This case challenges an NYPD policy that prohibits groups and individuals from engaging in peaceful First Amendment activity – including leafleting, petitioning, and picketing – on public sidewalks in front of schools in New York City. The Ya-Ya Network is a not-for-profit organization of young people who engage in advocacy on behalf of teenagers and young adults. The group was in the midst of a campaign to distribute informational flyers and forms on public sidewalks at New York City high schools about the rights of students to “opt-out” of ongoing efforts by the United States military to obtain student information from schools for military-recruitment purposes.
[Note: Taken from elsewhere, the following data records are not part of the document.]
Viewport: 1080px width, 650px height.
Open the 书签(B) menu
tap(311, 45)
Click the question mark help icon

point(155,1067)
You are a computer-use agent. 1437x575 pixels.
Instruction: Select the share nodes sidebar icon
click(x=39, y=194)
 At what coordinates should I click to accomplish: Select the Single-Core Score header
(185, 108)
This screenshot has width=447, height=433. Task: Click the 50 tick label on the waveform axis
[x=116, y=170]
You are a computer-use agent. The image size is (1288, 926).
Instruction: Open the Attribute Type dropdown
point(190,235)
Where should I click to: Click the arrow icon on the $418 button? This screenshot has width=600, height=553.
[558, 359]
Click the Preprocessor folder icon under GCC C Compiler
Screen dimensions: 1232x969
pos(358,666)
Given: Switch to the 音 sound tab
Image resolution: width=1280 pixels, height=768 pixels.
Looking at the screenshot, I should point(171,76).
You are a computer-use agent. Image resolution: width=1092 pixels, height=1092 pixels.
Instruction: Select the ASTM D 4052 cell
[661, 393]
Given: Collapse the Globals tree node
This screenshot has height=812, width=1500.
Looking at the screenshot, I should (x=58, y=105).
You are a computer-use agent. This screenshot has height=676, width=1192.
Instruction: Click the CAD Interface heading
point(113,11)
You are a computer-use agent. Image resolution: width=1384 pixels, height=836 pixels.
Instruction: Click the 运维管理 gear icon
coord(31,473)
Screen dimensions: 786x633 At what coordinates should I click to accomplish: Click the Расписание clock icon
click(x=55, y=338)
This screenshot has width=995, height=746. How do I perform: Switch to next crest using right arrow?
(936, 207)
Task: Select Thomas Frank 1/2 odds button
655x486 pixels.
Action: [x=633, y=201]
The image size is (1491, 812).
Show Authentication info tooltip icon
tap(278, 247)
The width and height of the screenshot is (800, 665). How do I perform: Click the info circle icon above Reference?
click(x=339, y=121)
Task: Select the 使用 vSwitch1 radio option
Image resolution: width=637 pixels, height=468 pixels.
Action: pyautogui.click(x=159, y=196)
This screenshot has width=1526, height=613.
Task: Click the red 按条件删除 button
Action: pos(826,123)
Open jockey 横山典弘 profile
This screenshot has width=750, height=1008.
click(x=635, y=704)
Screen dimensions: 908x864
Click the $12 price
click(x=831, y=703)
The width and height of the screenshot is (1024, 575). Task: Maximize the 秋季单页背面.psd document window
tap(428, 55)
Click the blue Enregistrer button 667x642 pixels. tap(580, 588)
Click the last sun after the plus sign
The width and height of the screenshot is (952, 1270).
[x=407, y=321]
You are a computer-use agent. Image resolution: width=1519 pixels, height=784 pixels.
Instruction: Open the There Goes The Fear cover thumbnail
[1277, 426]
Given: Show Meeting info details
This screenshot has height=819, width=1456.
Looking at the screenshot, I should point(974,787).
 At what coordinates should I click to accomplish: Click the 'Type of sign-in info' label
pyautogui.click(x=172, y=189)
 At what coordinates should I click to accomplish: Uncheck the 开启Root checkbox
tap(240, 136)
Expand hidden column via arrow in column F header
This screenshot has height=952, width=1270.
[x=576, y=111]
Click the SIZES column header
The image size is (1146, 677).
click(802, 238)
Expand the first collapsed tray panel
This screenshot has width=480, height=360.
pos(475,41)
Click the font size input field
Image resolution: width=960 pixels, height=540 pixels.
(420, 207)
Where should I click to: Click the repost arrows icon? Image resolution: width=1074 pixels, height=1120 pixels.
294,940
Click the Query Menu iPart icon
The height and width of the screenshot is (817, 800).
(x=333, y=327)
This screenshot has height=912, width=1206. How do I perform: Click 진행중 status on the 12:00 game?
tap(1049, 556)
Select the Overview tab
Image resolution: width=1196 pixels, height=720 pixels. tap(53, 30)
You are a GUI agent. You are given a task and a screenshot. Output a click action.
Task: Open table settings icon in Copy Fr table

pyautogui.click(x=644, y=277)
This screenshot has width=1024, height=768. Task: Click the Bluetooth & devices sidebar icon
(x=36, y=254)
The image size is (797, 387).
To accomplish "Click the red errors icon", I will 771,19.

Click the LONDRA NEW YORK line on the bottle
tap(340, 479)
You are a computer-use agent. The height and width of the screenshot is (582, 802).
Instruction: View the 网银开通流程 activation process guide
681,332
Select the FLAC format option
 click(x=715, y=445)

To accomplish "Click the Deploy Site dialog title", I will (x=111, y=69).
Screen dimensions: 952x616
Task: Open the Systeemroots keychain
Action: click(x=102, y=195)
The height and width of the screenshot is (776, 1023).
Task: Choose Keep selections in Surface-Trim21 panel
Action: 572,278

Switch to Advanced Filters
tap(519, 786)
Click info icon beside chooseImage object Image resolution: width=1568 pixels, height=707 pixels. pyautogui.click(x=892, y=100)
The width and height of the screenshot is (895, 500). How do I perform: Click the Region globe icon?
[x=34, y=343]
Ya-Ya Network members had been forced from public sidewalks near three Manhattan high schools in October 2003, and the previous spring a Ya-Ya Network staff member was arrested at a high school in Brooklyn for handing out flyers for another youth group about AIDS/HIV issues.

Under the NYPD’s policy, which may have been in place for years, young people have been arrested for handing out literature, and many groups and individuals have been forced by police officers to leave, under threat of arrest, public sidewalks in front of schools. On Oct. 22, 2003, the day the NYCLU filed the case, the NYPD sent out a citywide notice suspending enforcement of the policy as applied to leafleting. After the parties completed pre-trial discovery, the city agreed to settle the case, with the Police Department adopting a new formal policy allowing the full range of First Amendment activities to take place on sidewalks in front of schools. The District Court approved the settlement on March 29, 2005.

S.D.N.Y. Index No. 03 Civ. 8351 (DLC) (direct).